§ Required work
Rewrite the rows from the beginning through the line containing "Looking at the screenshot, I should point(198,471).", replacing "Given" with "Instruction" and keeping everything else the same. Leave the pictures out of your answer.

§ Input records
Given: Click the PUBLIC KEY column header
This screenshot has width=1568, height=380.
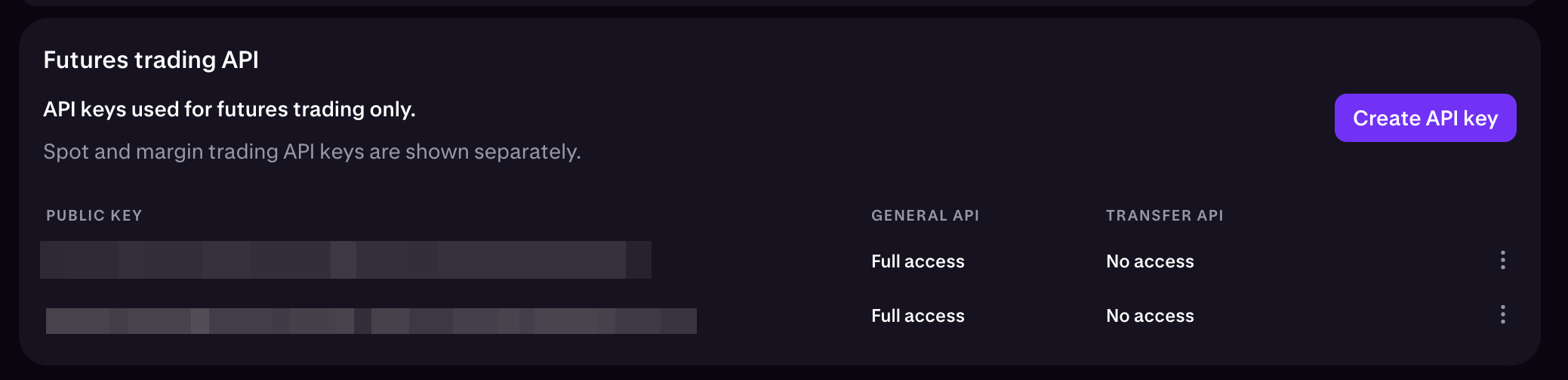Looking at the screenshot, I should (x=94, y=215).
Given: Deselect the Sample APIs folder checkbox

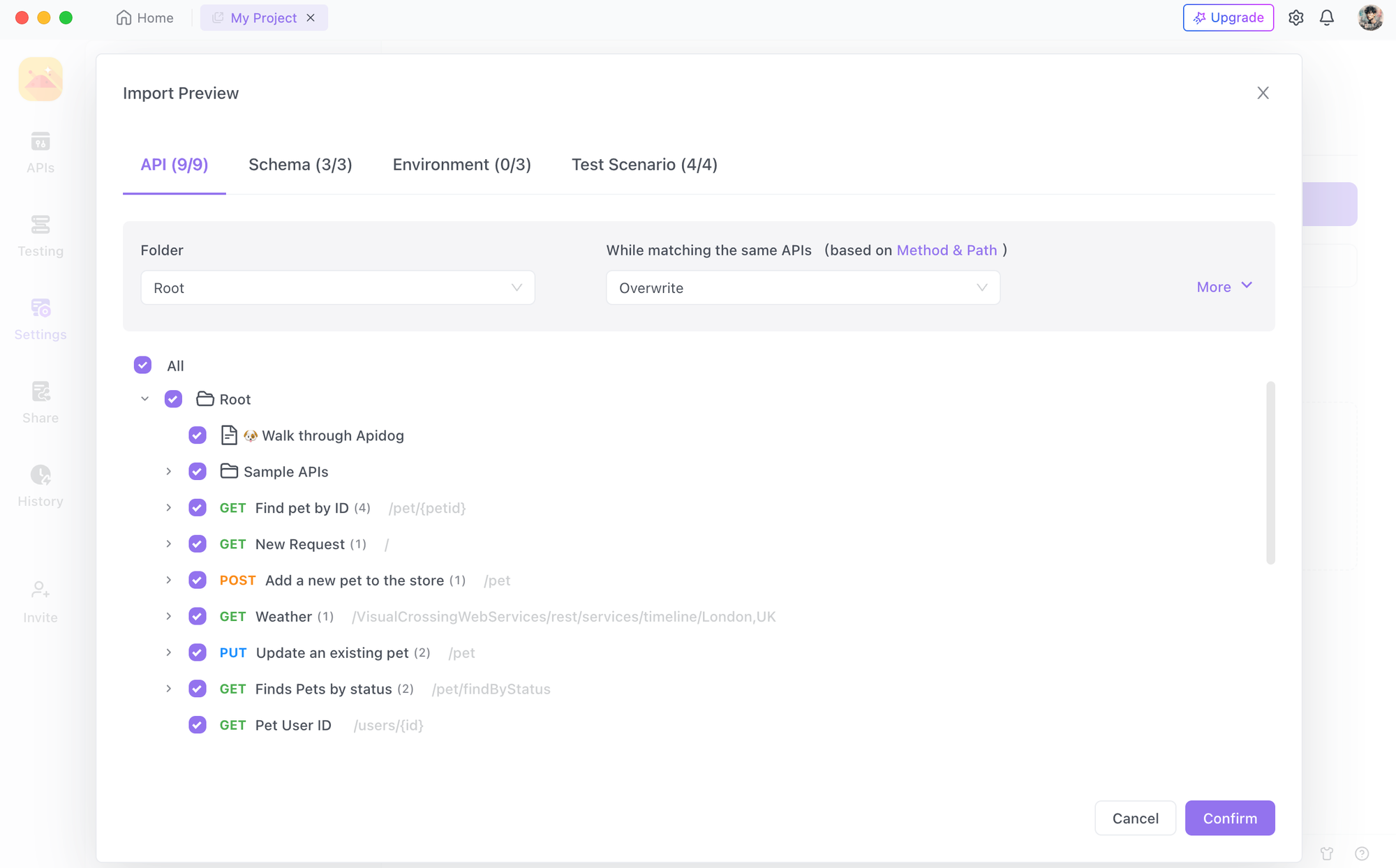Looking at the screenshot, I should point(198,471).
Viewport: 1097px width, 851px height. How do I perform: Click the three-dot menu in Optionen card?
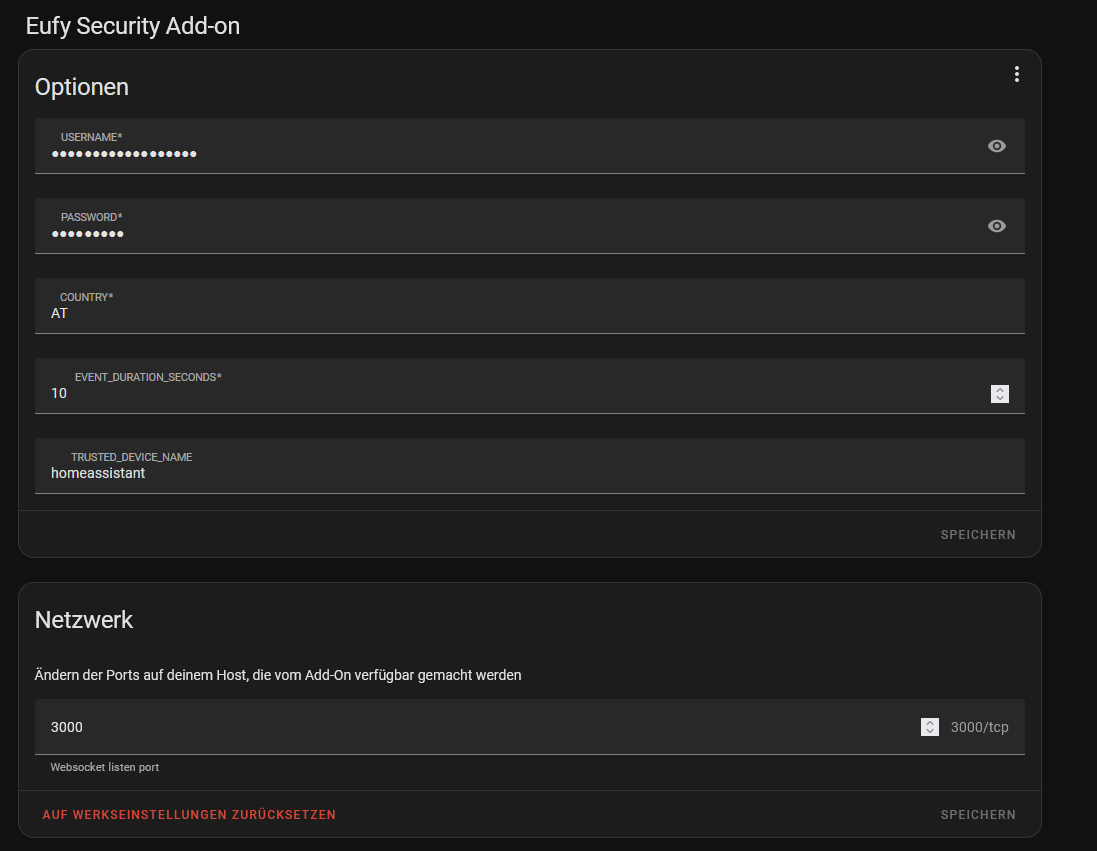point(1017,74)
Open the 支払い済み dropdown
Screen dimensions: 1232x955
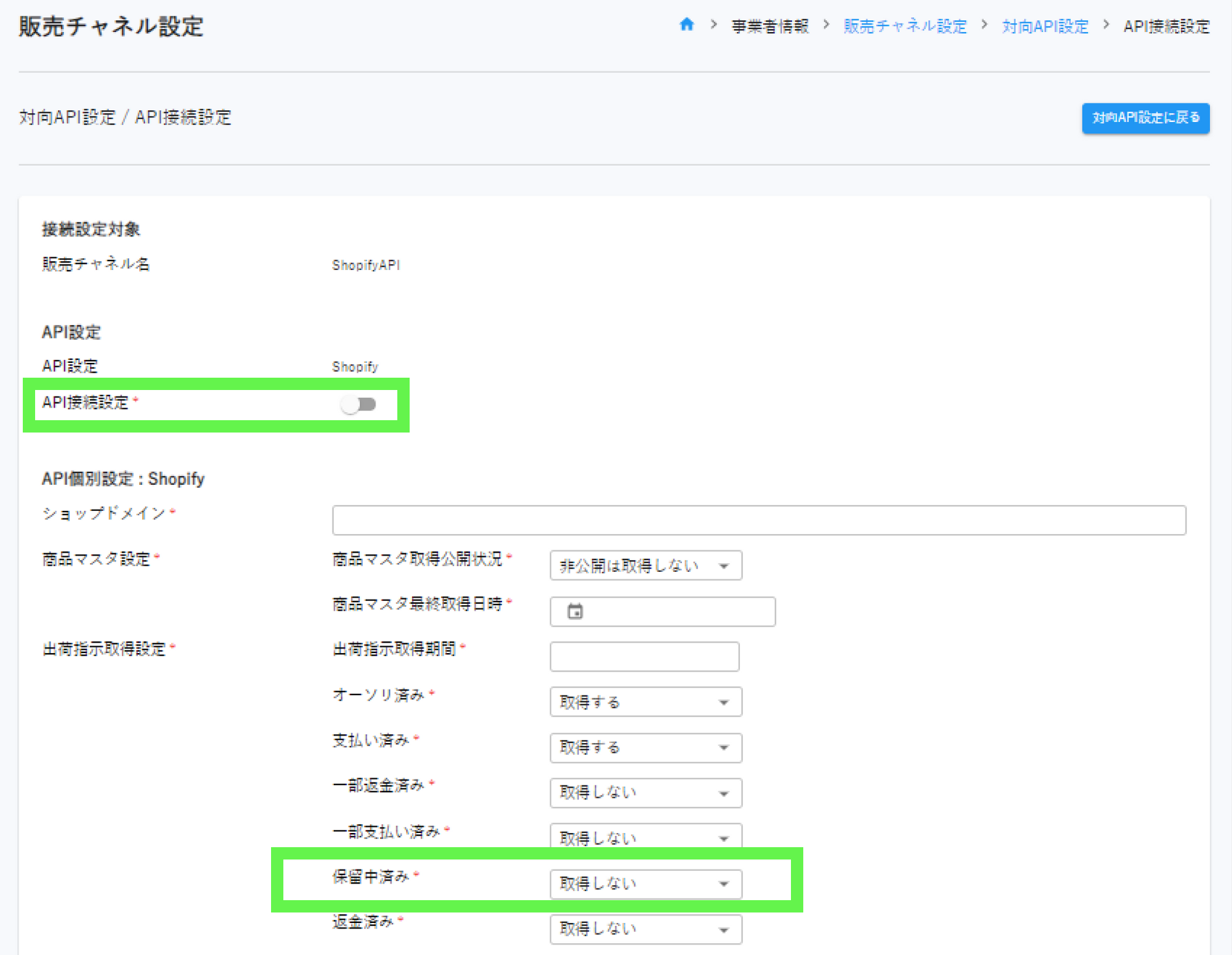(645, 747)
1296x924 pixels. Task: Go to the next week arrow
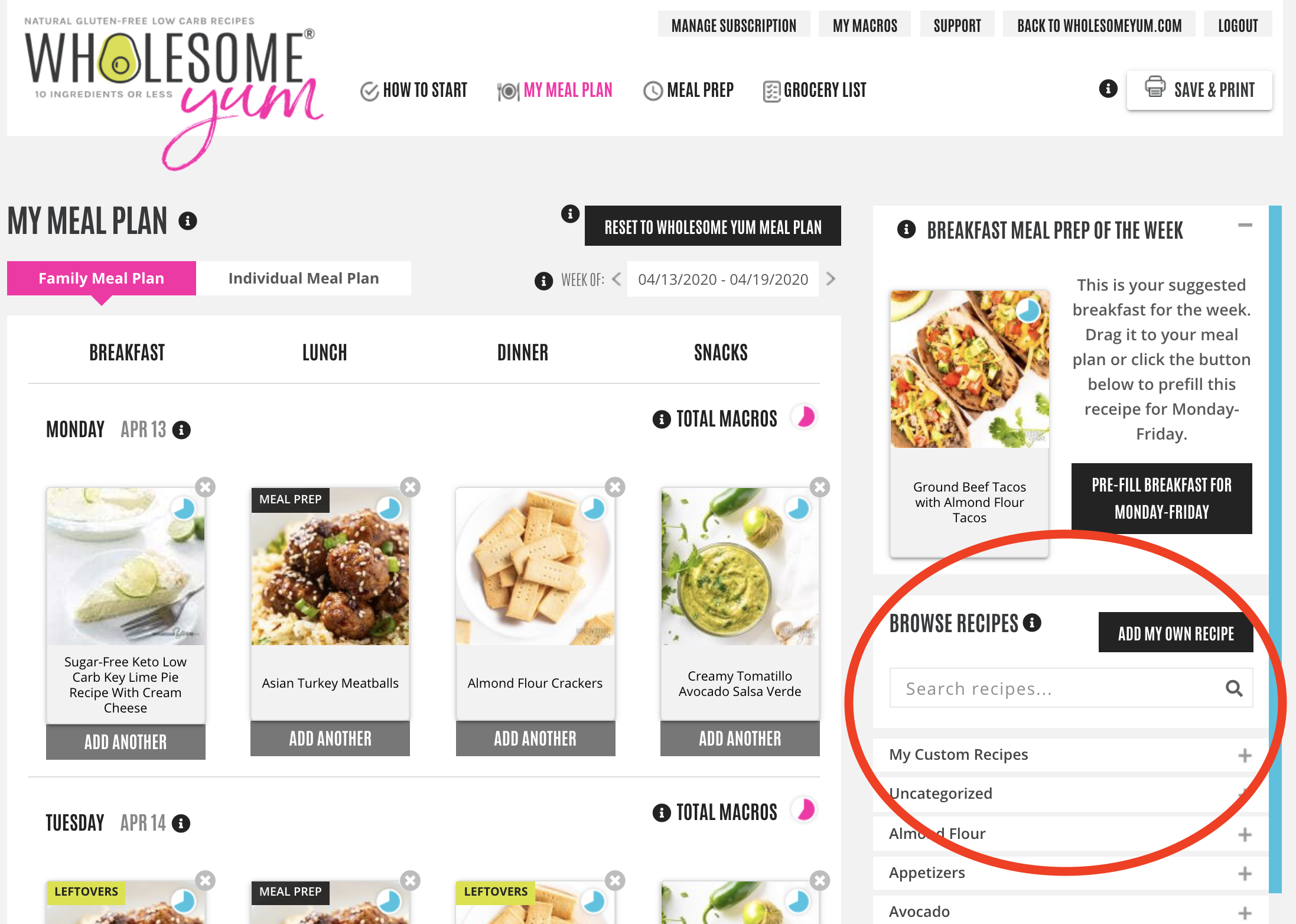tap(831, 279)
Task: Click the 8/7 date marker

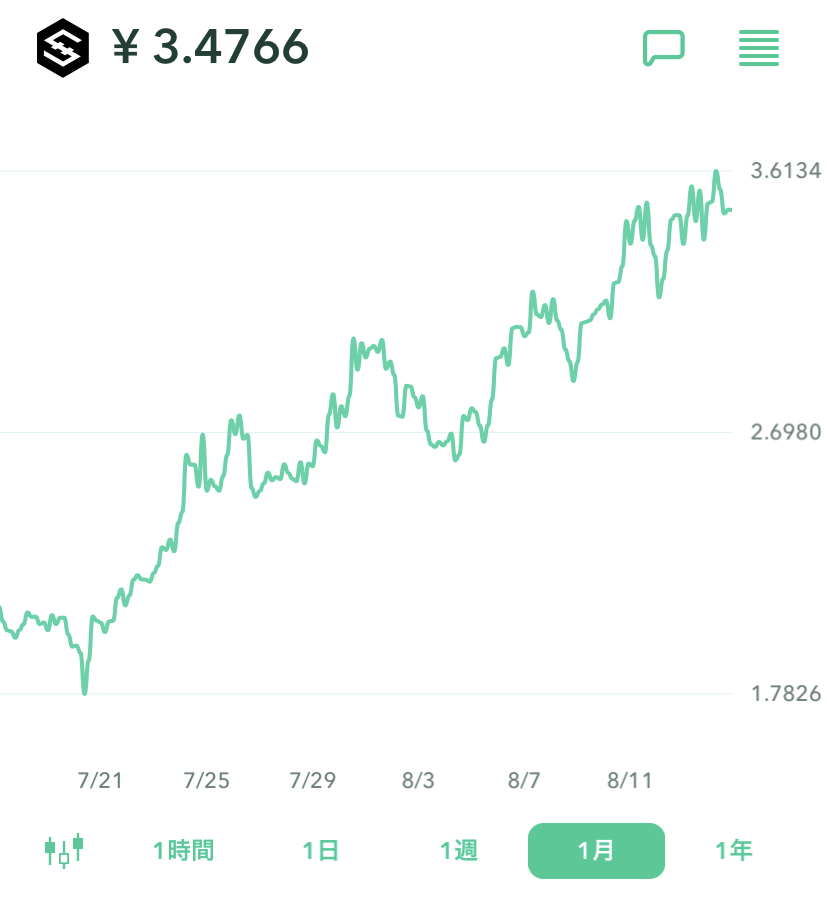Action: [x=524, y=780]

§ Answer to the task
Instruction: Click the PUBLIC KEY column header
This screenshot has width=1568, height=380.
Looking at the screenshot, I should (x=94, y=215).
Instruction: Deselect the Sample APIs folder checkbox

Looking at the screenshot, I should point(198,471).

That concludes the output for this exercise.